# Cold temps bring fun subjects



## crimbfighter (Dec 29, 2017)

Found these crystals on the inside of the front door. 

All shot with ambient light, D500, 40mm f/2.8 macro @ f/5.6, 1:1, 1/250 sec, ISO 200 and cropped heavily

1.




2.




3.




4.




5.




6.




7.




8.


----------



## BrentC (Dec 29, 2017)

Awesome set!  Neat patterns.  Very cool!


----------



## crimbfighter (Dec 29, 2017)

BrentC said:


> Awesome set!  Neat patterns.  Very cool!


Thanks!


----------



## rosh4u (Dec 29, 2017)

The pattern is seen so clearly in these shots. Great!


----------



## crimbfighter (Dec 29, 2017)

rosh4u said:


> The pattern is seen so clearly in these shots. Great!


Thank you! I find back lighting produces great contrast in the ice to help resolve detail.


----------



## BrentC (Dec 29, 2017)

crimbfighter said:


> rosh4u said:
> 
> 
> > The pattern is seen so clearly in these shots.
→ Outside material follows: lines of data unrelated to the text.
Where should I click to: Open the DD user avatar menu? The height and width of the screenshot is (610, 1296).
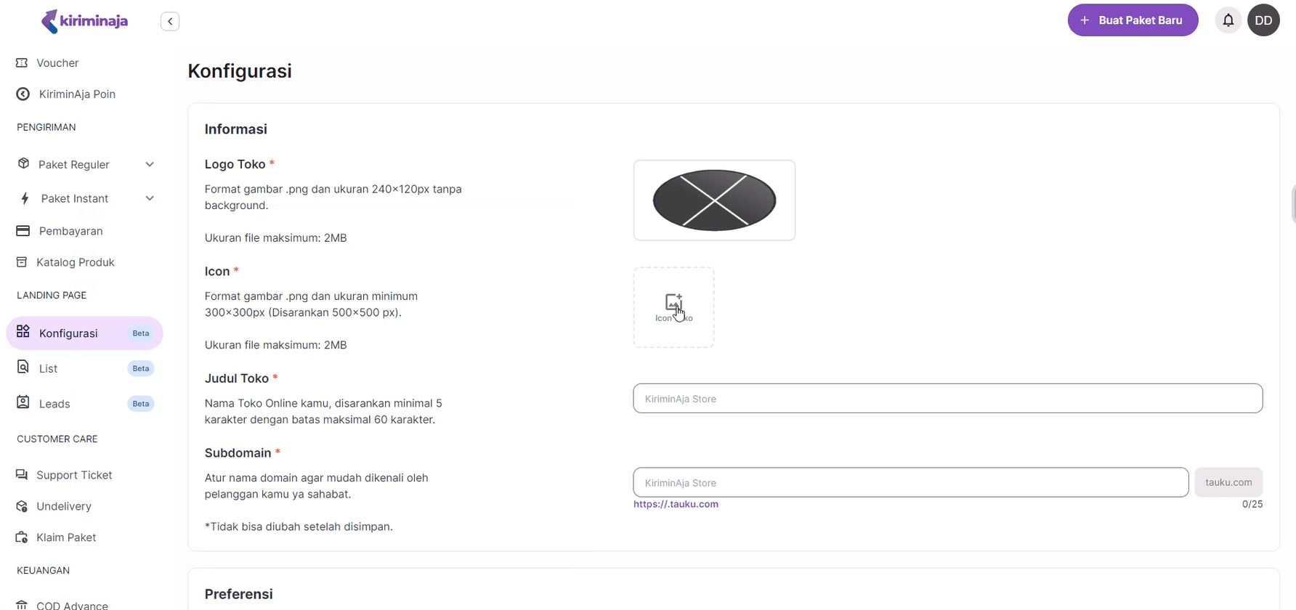pos(1263,20)
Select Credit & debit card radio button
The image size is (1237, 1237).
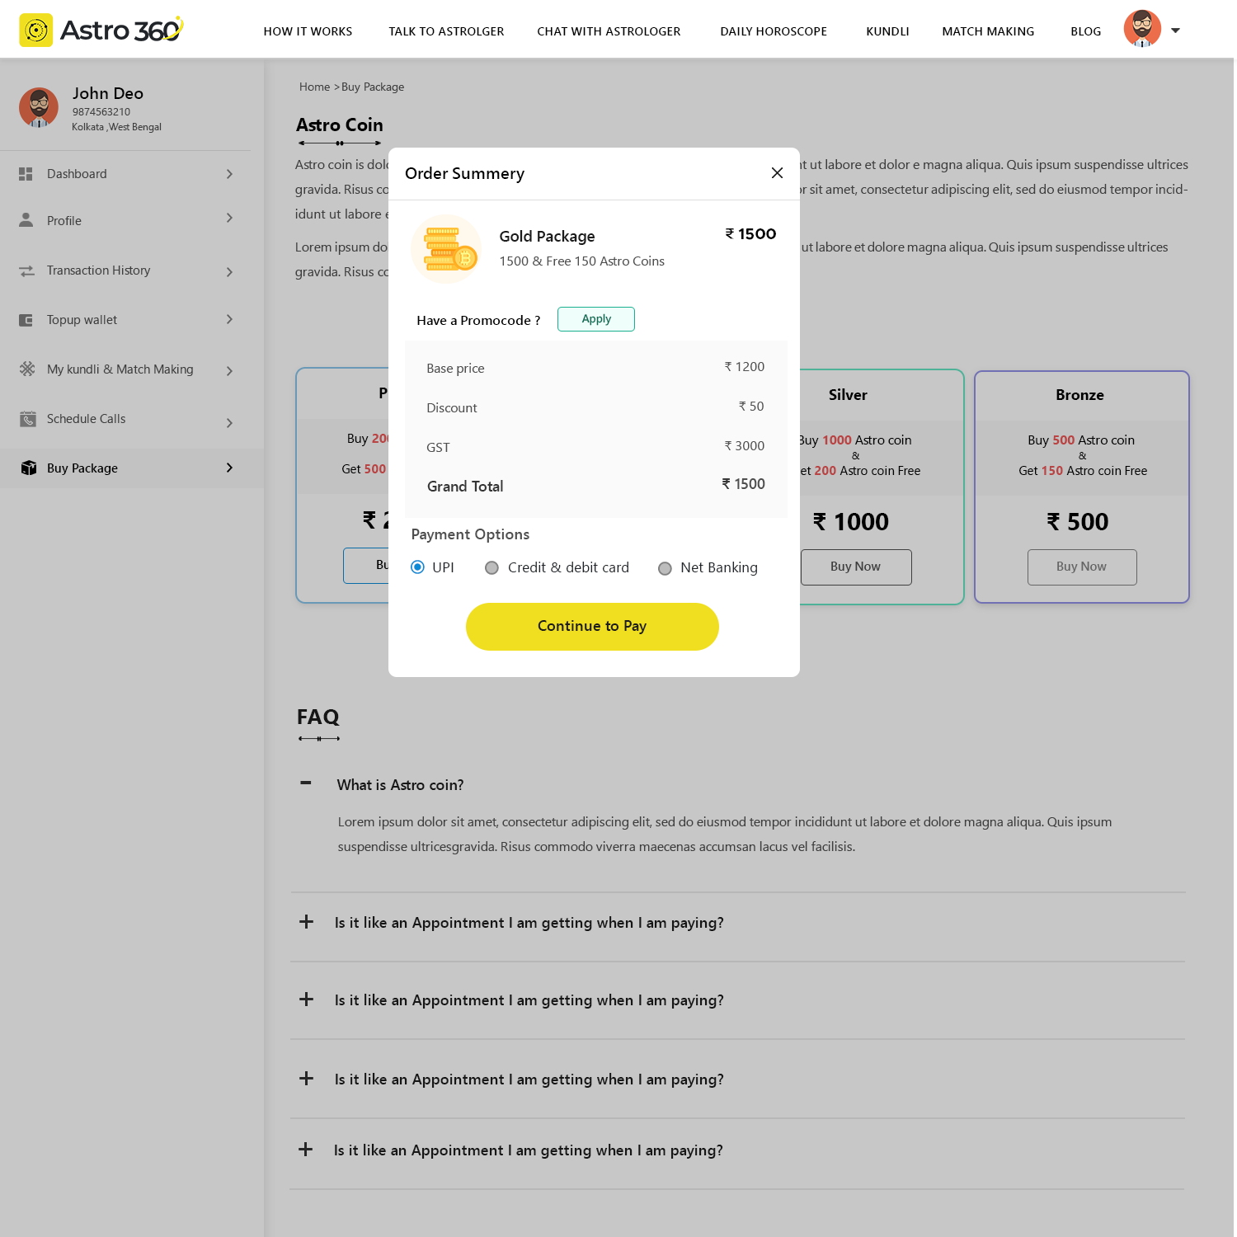[x=492, y=567]
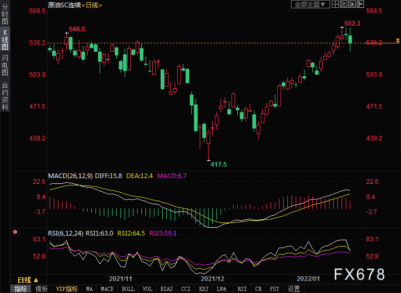Switch to the 分时图 side tab
The height and width of the screenshot is (293, 401).
click(5, 15)
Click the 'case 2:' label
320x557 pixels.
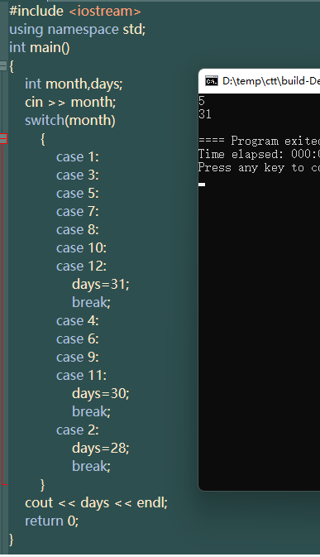coord(78,430)
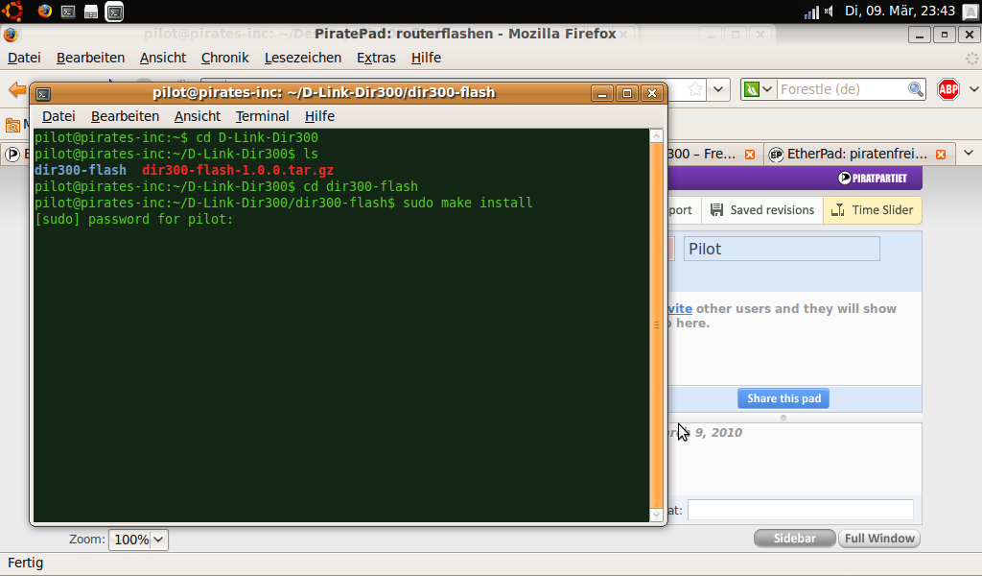The image size is (982, 576).
Task: Close the EtherPad piratenfrei tab
Action: coord(941,154)
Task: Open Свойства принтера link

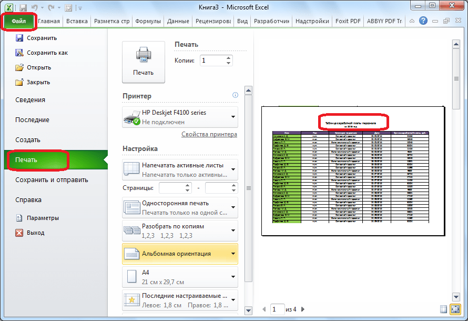Action: click(x=209, y=134)
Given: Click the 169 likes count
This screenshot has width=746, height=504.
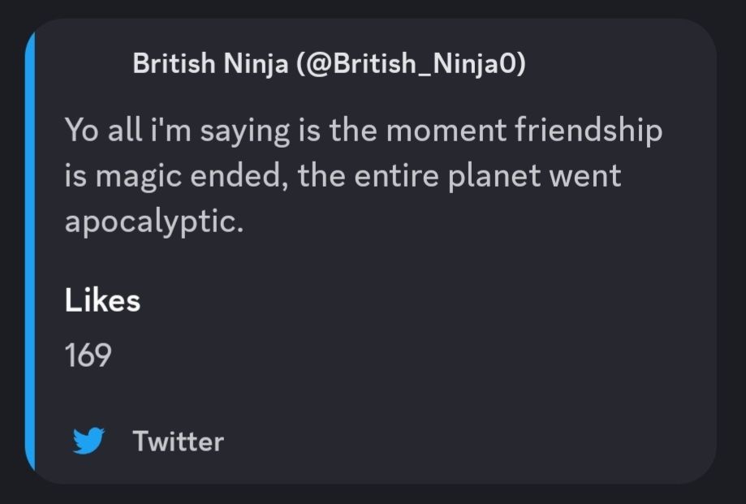Looking at the screenshot, I should pos(88,355).
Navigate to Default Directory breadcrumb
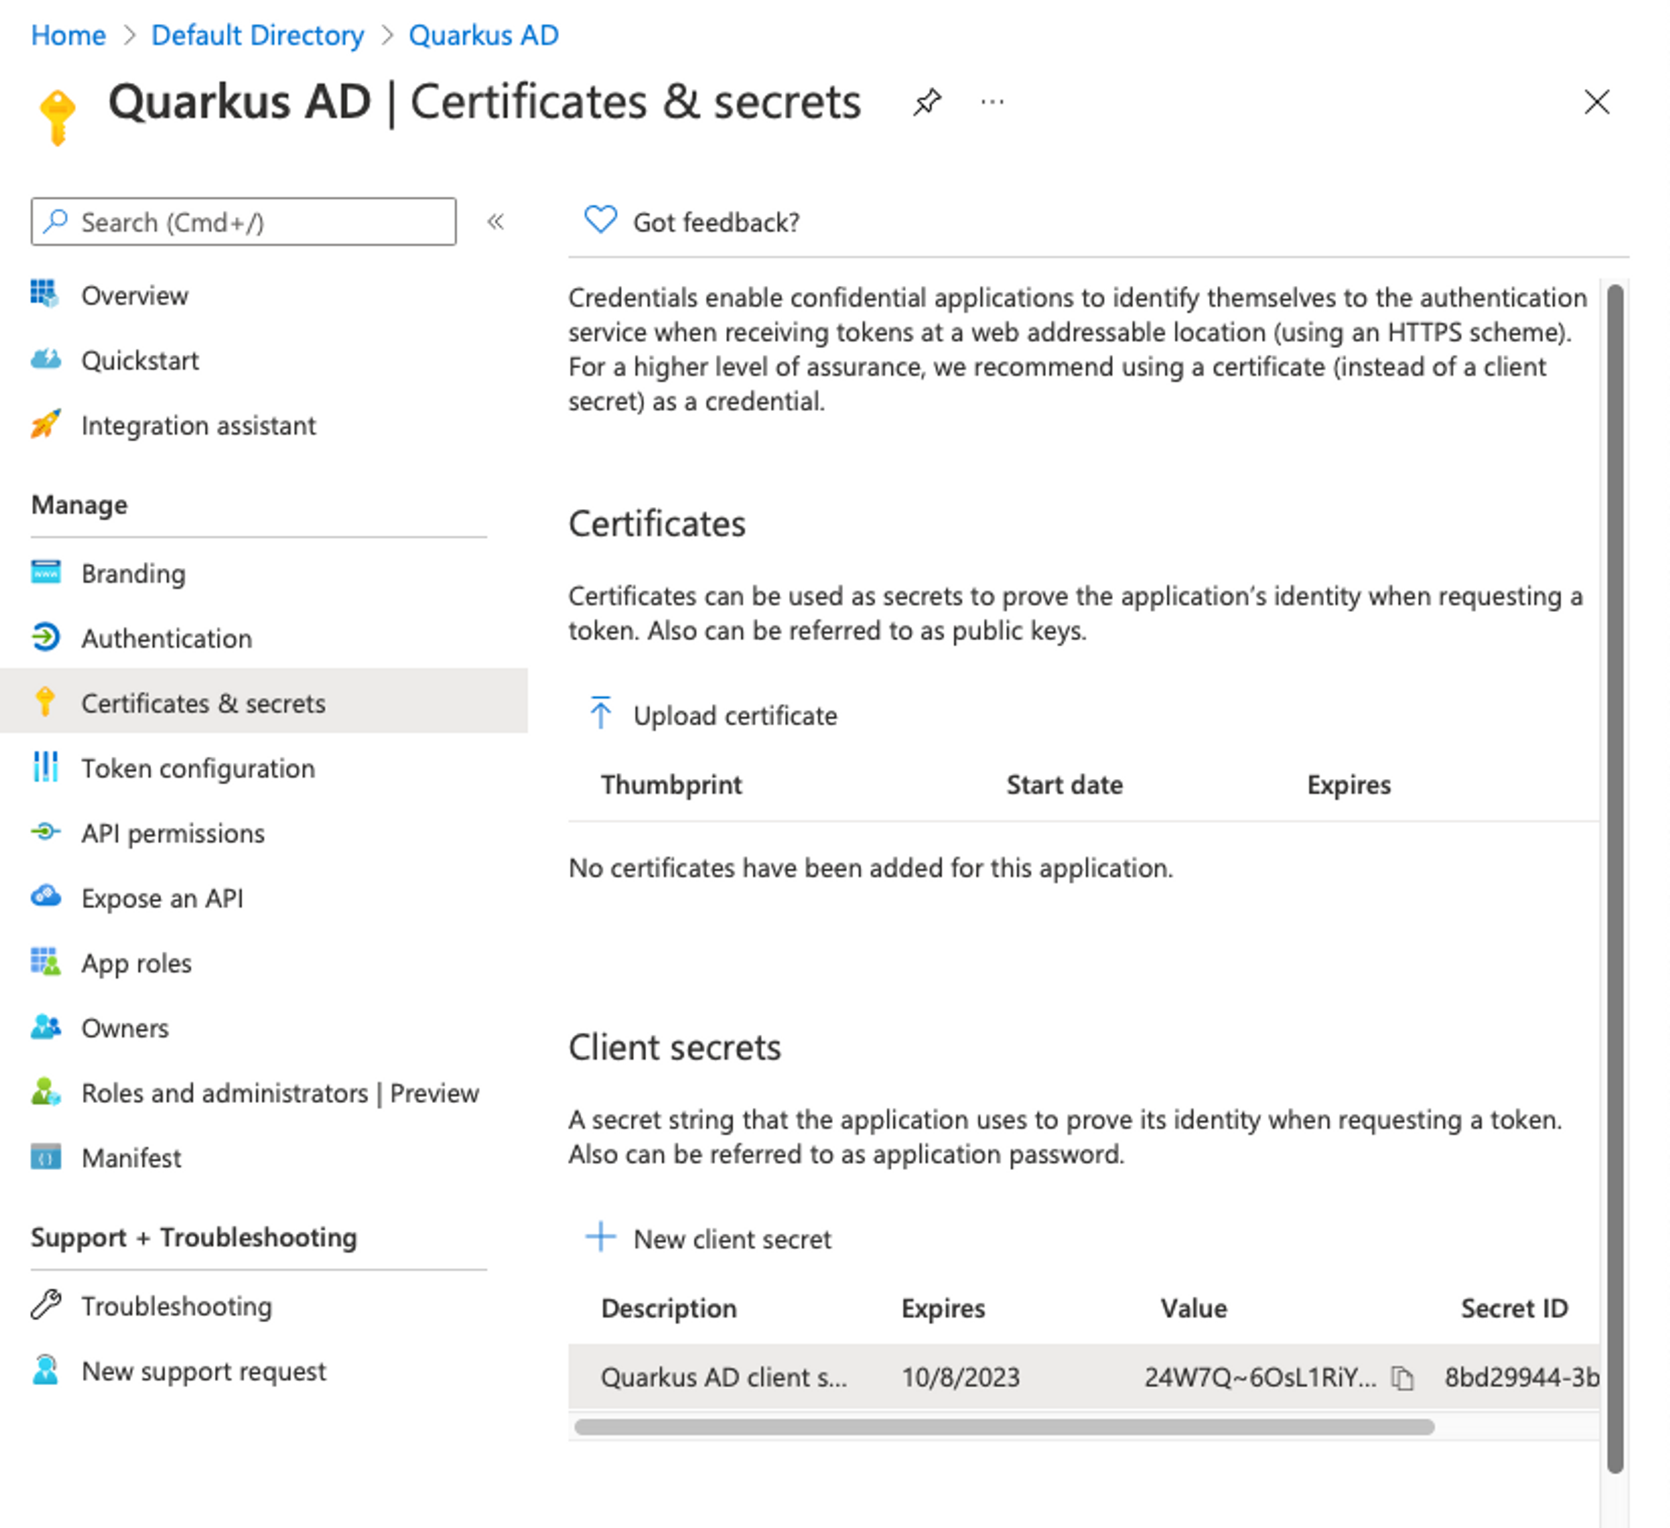The height and width of the screenshot is (1528, 1670). click(258, 35)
Great!
> ...



Shot from the inside or outside?


----------



## crimbfighter (Dec 29, 2017)

BrentC said:


> crimbfighter said:
> 
> 
> > rosh4u said:
> ...


Shot from the inside because I didn't feel like standing in the cold..  it was nice and bright outside and dark inside. Unfortunately it meant that once the inner door was open, it was a race against time before I had nothing but water droplets on my hands...


----------



## Derrel (Dec 29, 2017)

Way to go, man! Six and seven are my favorites, but all are interesting.


----------



## edz101 (Dec 30, 2017)

Wow these are amazing! 


Sent from my iPhone using ThePhotoForum.com mobile app


----------



## smoke665 (Dec 30, 2017)

I'm always fascinated by the patterns in ice crystals. The first one I like the most as the details seem sharper. I've been trying to think of a new project, might have to see if I can rig up a black line macro of a crystal. At least I could stay inside in relative warmth.


----------



## baturn (Dec 30, 2017)

Great set! #1 for me.


----------



## crimbfighter (Dec 30, 2017)

Derrel said:


> Way to go, man! Six and seven are my favorites, but all are interesting.


Thanks! I also liked 6 and 7 the most because they looked like alien landscapes photographed from orbit. 1 was my close third because it looks like creepy spinal columns..



edz101 said:


> Wow these are amazing!
> 
> 
> Sent from my iPhone using ThePhotoForum.com mobile app


Thank you!



smoke665 said:


> I'm always fascinated by the patterns in ice crystals. The first one I like the most as the details seem sharper. I've been trying to think of a new project, might have to see if I can rig up a black line macro of a crystal. At least I could stay inside in relative warmth.


I believe #1 had the least crop, so that probably helped. I thought about looking into different methods of growing crystals on glass. I would be interested to see if you can take that project somewhere.



baturn said:


> Great set! #1 for me.


Thanks!


----------



## slat (Dec 31, 2017)

Nice set. I like 1 and 6. Like how the crystals and condensation contrast each other in 6.


----------



## zombiesniper (Dec 31, 2017)

Excellent set.
1. is nominated for POTM.


----------



## Dean_Gretsch (Dec 31, 2017)

Wow. You got some extreme macro in a couple of those. Very nice photos. You definitely caught an interesting set of photos. Well deserved nomination for POTM too!


----------



## crimbfighter (Jan 2, 2018)

slat said:


> Nice set. I like 1 and 6. Like how the crystals and condensation contrast each other in 6.


Thank you! I was only using ambient light on these, but it still did produce some nice contrast, depending on the shape of the crystals. It's so interesting to me how the different crystal shapes refract light differently.



zombiesniper said:


> Excellent set.
> 1. is nominated for POTM.


Thank you very much!



Dean_Gretsch said:


> Wow. You got some extreme macro in a couple of those. Very nice photos. You definitely caught an interesting set of photos. Well deserved nomination for POTM too!


Thanks!


----------



## Steven Dillon (Jan 3, 2018)

Very nice.


----------